General Description

The Argon HPC system is the latest HPC system of the University of Iowa. It consists of 366 compute nodes running CentOS-7.4 Linux. There are several compute node configurations, 

  1. 24-core 512GB
  2. 32-core 64GB
  3. 32-core 256GB
  4. 32-core 512GB
  5. 40-core 96GB
  6. 40-core 192GB
  7. 56-core 128GB
  8. 56-core 256GB
  9. 56-core 512GB
  10. 64-core 192GB

The Argon cluster is split between two data centers,

There are 21 machines with Nvidia P100 accelerators, 2 machines with Nvidia K80 accelerators, 11 machines with NVidia K20 accelerators, 2 machines with Nvidia P40 accelerators, 13 machines with 1080Ti accelerators, and 18 machines with Titan V accelerators. Most of the nodes in the LC datacenter are connected with the OmniPath high speed interconnect fabric, while most of those in the ITGF data center are connected with the InfiniPath fabric.

The Titan V is now considered as a supported configuration in Argon phase 1 GPU-capable compute nodes but is restricted to a single card per node. Staff have completed the qualification process for the 1080 Ti and concluded that it is not a viable solution to add to phase 1 Argon compute nodes.


The Rpeak needs to be updated.

The Rpeak (theoretical Flops) is 385.0 TFlops, not including the accelerators, with 111 TB of memory. In addition, there are 2 login nodes of the Broadwell system architecture, with 256GB of memory each. 

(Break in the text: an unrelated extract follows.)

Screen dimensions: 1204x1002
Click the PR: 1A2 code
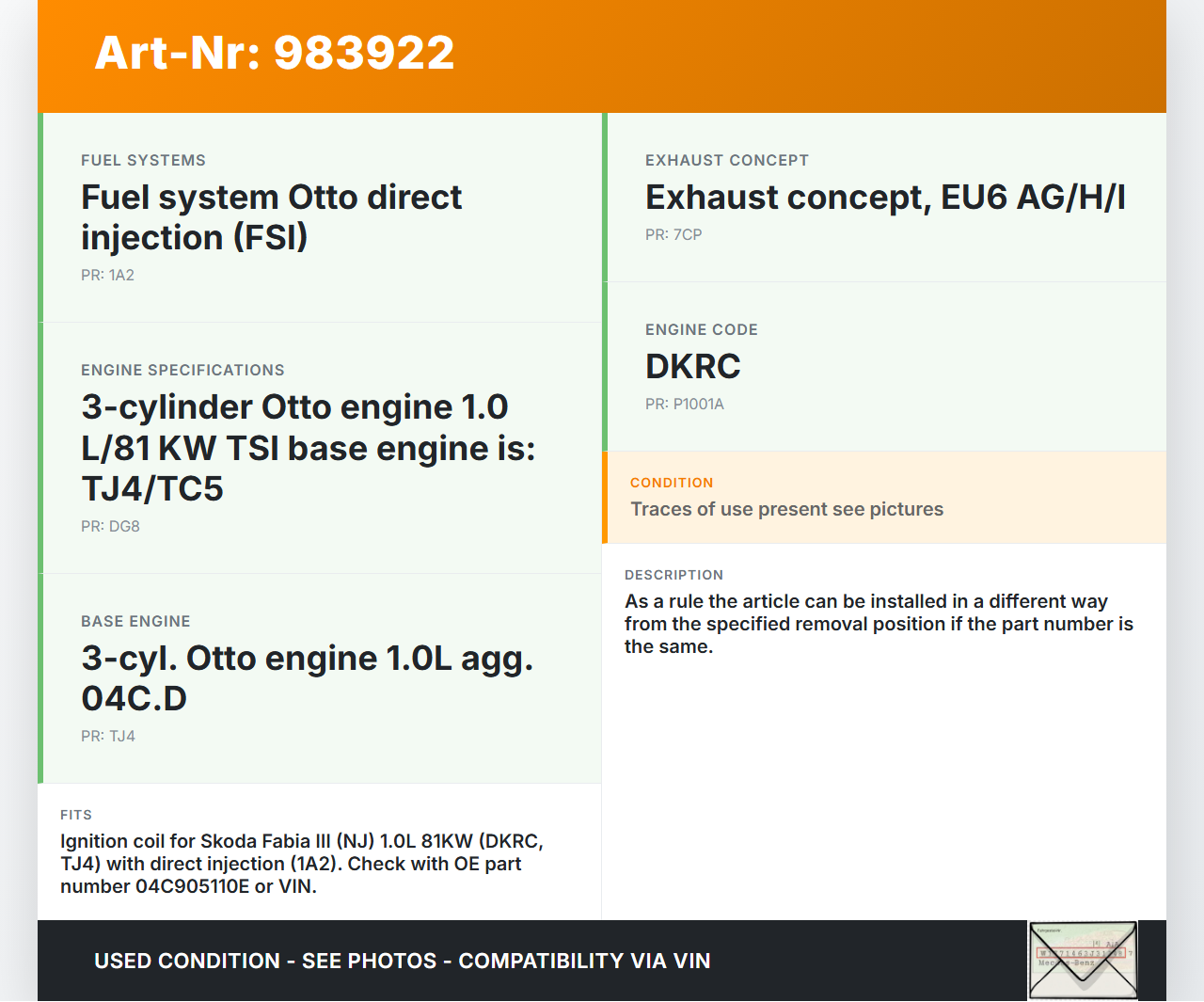coord(107,276)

While on the backend Argon is a completely new architecture, the frontend should be very familiar to those who have used previous generation HPC systems at the University of Iowa. There are, however, a few key differences that will be discussed in this page. 

Heterogeneity

While previous HPC cluster systems at UI have been very homogenous, the Argon HPC system has a heterogeneous mix of compute node types. In addition to the variability in the GPU accelerator types listed above, there are also differences in CPU architecture. We generally follow Intel marketing names, with the most important distinction being the AVX (Advanced Vector Extensions) unit on the processor. The following table lists the processors in increasing generational order.

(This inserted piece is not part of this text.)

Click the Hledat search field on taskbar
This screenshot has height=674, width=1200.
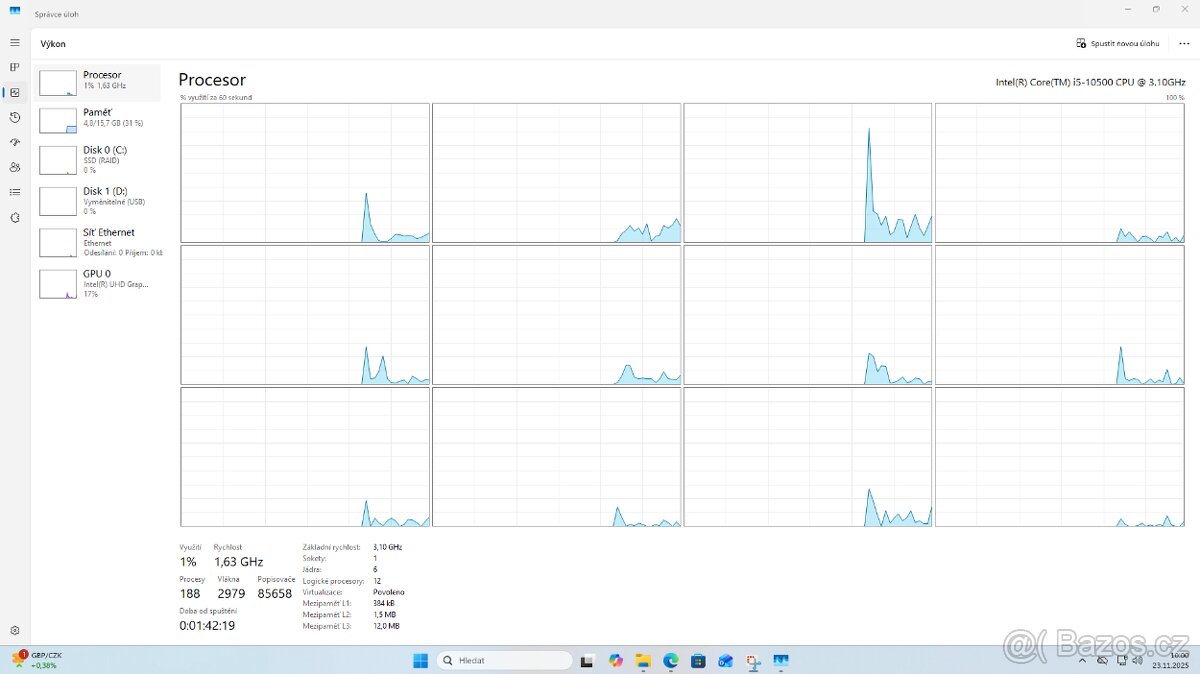(503, 660)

ArchitectureAVX levelFloating Point Operations per cycle
Sandybridge
Ivybridge
AVX8
Haswell
Broadwell
AVX216
Skylake SilverAVX51216 (1) AVX unit per processor core
Skylake GoldAVX51232 (2) AVX units per processor core

Note that code must be optimized during compilation to take advantage of AVX instructions. The CPU architecture is important to keep in mind both in terms of potential performance and compatibility. For instance, code optimized for AVX2 instructions will not run on the Sandybridge/Ivybridge architecture because it only supports AVX, not AVX2. However, each successive generation is backward compatible so code optimized with AVX instructions will run on Haswell/Broadwell systems.

Hyperthreaded Cores (HT)

One important difference between Argon and previous systems is that Argon has Hyperthreaded processor cores turned on. Hyperthreaded cores can be thought of as splitting a single processor into two virtual cores, much as a Linux process can be split into threads. That oversimplifies it but if your application is multithreaded then hyperthreaded cores can potentially run the application more efficiently. For non-threaded applications you can think of any pair of hyperthreaded cores to be roughly equivalent to two cores at half the speed if both cores of the pair are in use. This can help ensure that the physical processor is kept busy for processes that do not always use the full capacity of a core. The reasons for enabling HT for Argon are to try to increase system efficiency on the workloads that we have observed. There are some thing to keep in mind as you are developing your workflows.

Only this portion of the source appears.